What you're looking at
The brown trout (Salmo trutta) is the UK's iconic native salmonid, a hugely variable fish that ranges from finger-sized brook trout in upland becks to giant deep-water ferox in Highland lochs. The same species as the sea trout; "brown trout" simply refers to the river/lake life form that doesn't migrate to sea.
Key features
- Body: Streamlined, muscular, classic salmonid shape with an adipose fin (small fleshy fin between dorsal and tail).
- Markings: Olive-bronze back, golden-buttery flanks. Heavily peppered with black spots and red spots haloed in pale rings. Spots extend onto the gill cover.
- Tail: Square or slightly concave, with very few spots above the lateral line on the wrist, a separator from immature salmon.
- Fins: Adipose fin often orange-tipped. Anal fin shorter than its base length.
- Size: Stream fish 0.1–0.4 kg; river/lake fish to 1–2 kg; reservoir fish often stocked at 1.5–3 kg; wild ferox of Scottish lochs to over 10 kg.
Confusion species
- Sea trout: Same species; recognised by silver flanks, deeper body, fewer red spots, often fresh sea lice. Found in rivers with sea access during summer/autumn.

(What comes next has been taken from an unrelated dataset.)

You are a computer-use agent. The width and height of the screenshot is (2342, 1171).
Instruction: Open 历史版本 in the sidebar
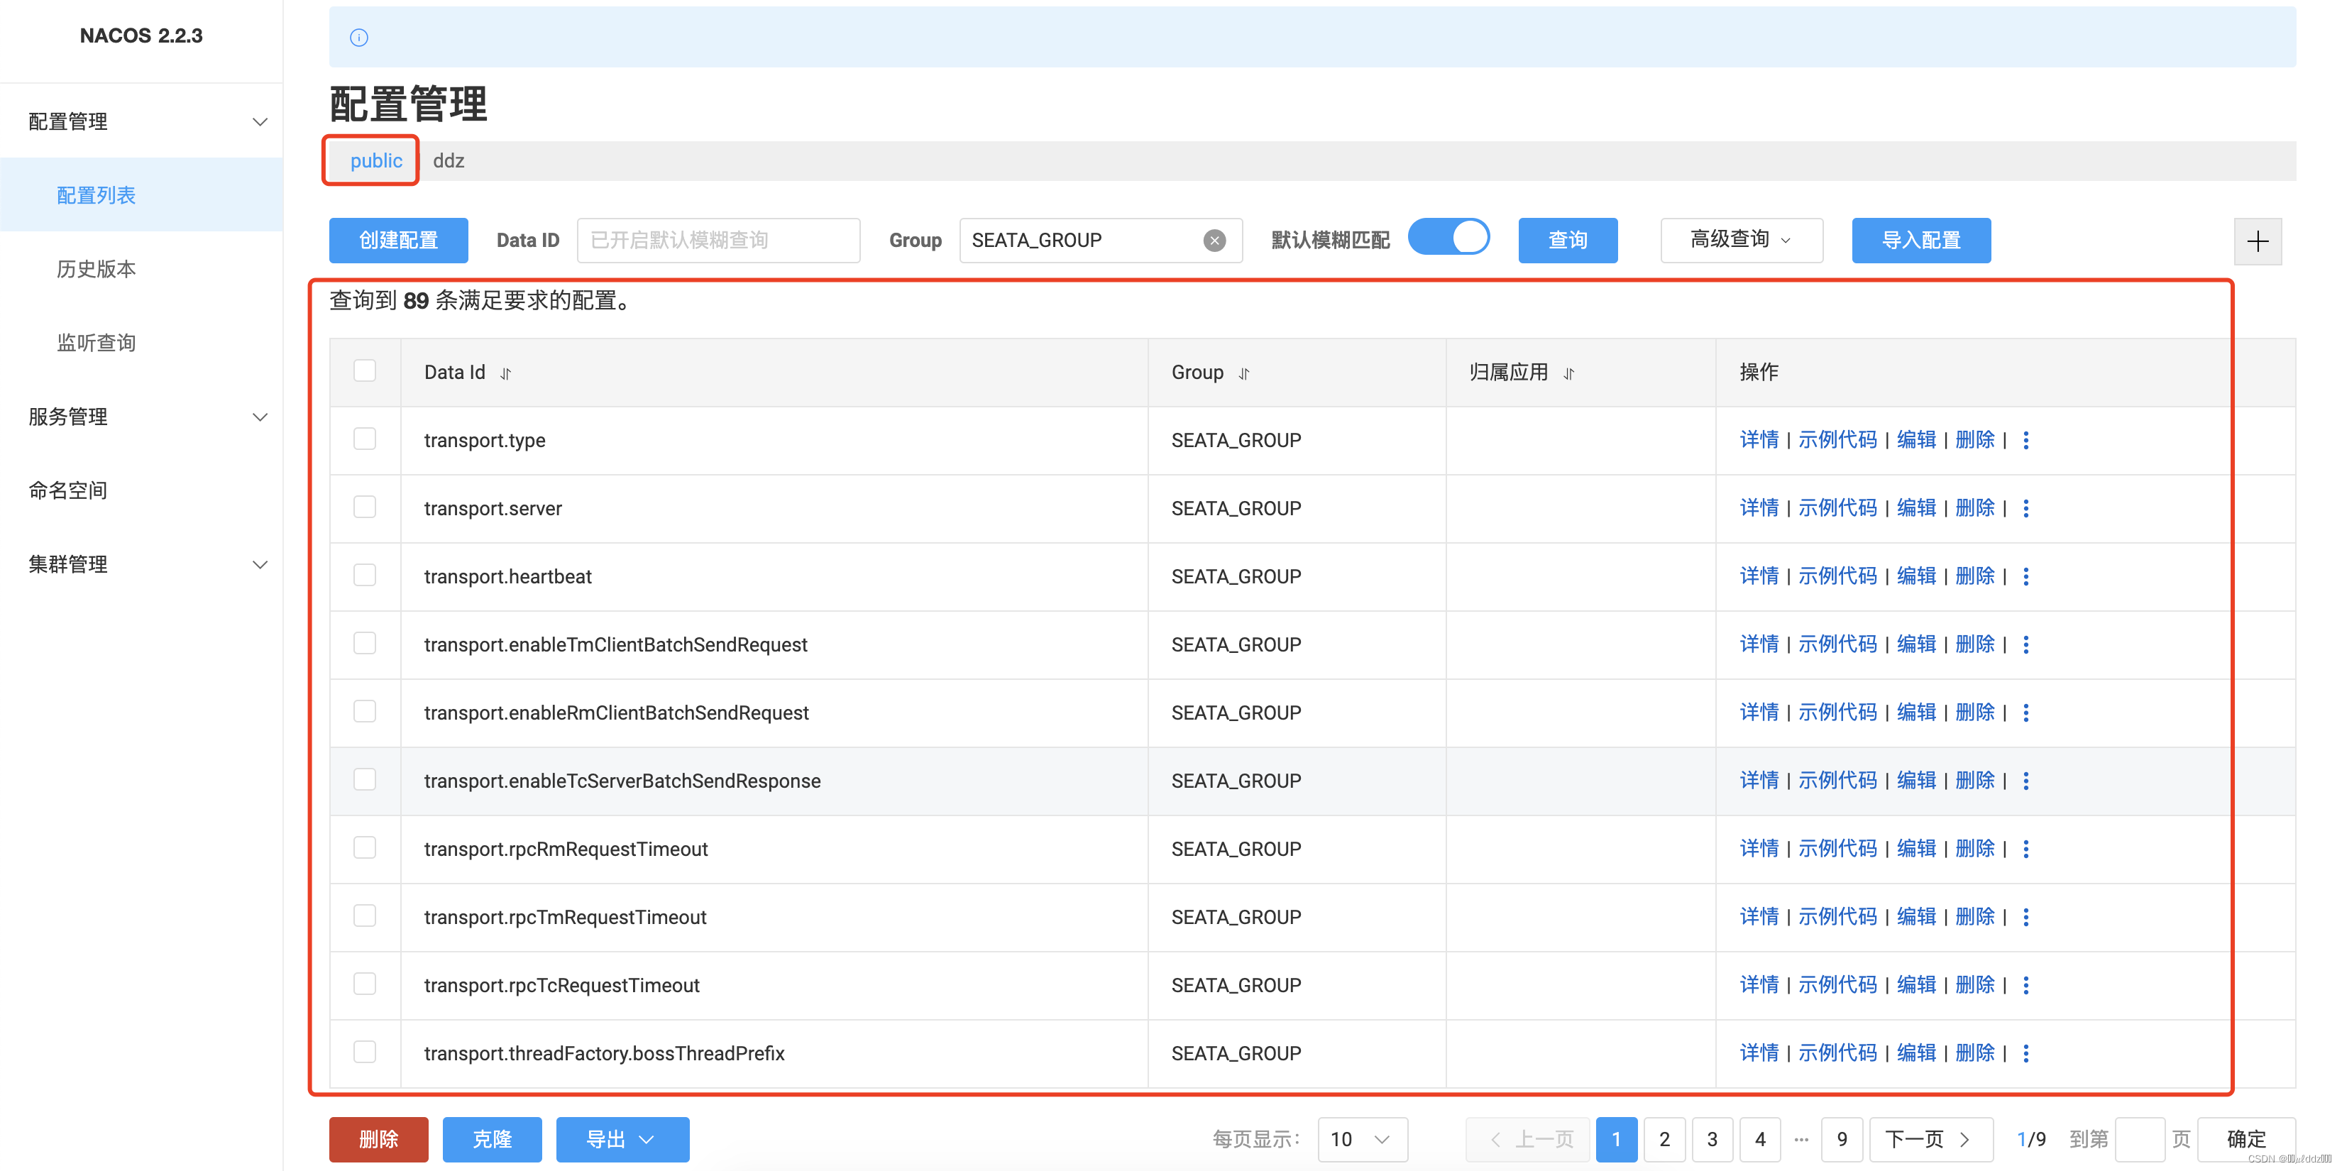click(96, 269)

- Salmon parr (juvenile): Strong "parr marks" (vertical bars), few/no red spots, deeply forked tail, fewer spots on the gill cover. Often released by mistake, check before keeping.
- Rainbow trout: Pink/purple lateral stripe, black spots only (no red), heavily spotted tail.
Where to find them
Clean, cool, oxygenated water, chalk streams, freestone rivers, upland lakes and stocked reservoirs. River browns hold in lies that offer shelter and a feed conveyor: behind boulders, under trees, on the edge of fast water meeting slow. The trout season opens in April in most of England and Wales; sea-trout-bearing rivers have separate dates.